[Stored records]
>>
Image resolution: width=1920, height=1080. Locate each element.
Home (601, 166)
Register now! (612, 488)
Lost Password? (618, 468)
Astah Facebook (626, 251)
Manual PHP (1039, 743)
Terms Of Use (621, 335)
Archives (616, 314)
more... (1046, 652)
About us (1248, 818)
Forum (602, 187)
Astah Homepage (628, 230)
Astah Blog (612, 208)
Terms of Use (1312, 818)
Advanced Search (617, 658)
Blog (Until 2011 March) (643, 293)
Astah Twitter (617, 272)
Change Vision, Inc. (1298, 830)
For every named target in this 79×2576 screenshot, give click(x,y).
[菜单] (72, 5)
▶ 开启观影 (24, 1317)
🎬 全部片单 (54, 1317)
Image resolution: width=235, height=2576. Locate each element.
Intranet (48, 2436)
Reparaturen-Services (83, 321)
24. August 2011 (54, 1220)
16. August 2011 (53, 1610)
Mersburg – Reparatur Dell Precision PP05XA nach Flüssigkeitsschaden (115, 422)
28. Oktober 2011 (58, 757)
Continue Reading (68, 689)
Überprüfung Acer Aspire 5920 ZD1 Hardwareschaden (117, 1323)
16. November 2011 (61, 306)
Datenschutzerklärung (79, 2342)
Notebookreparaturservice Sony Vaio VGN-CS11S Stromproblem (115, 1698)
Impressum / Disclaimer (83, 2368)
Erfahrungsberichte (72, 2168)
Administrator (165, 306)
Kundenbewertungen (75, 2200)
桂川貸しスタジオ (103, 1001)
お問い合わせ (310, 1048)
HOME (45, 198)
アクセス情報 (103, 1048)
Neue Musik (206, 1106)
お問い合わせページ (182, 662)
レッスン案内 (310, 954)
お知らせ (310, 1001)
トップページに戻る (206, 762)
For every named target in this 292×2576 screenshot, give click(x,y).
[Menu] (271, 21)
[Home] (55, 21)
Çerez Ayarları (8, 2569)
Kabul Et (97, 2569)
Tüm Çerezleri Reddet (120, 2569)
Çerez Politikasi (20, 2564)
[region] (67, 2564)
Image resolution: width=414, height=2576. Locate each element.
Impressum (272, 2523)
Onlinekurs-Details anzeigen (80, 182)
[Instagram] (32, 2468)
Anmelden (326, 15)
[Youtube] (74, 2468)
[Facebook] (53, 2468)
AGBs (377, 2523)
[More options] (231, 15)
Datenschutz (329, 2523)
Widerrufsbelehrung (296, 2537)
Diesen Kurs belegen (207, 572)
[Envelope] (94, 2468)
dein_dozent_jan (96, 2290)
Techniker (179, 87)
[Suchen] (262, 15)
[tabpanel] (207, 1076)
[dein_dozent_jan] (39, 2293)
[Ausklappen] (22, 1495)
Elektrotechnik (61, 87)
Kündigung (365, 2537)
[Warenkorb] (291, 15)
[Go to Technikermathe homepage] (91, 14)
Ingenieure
<<
• **Aim of the exercise**:
The lines that mention the word "each" should be pulled from the records above.

• **Your solution**:
Image resolution: width=1920, height=1080. Locate each element.
Image resolution: width=235, height=2576. Locate each element.
Image resolution: width=414, height=2576. Locate each element.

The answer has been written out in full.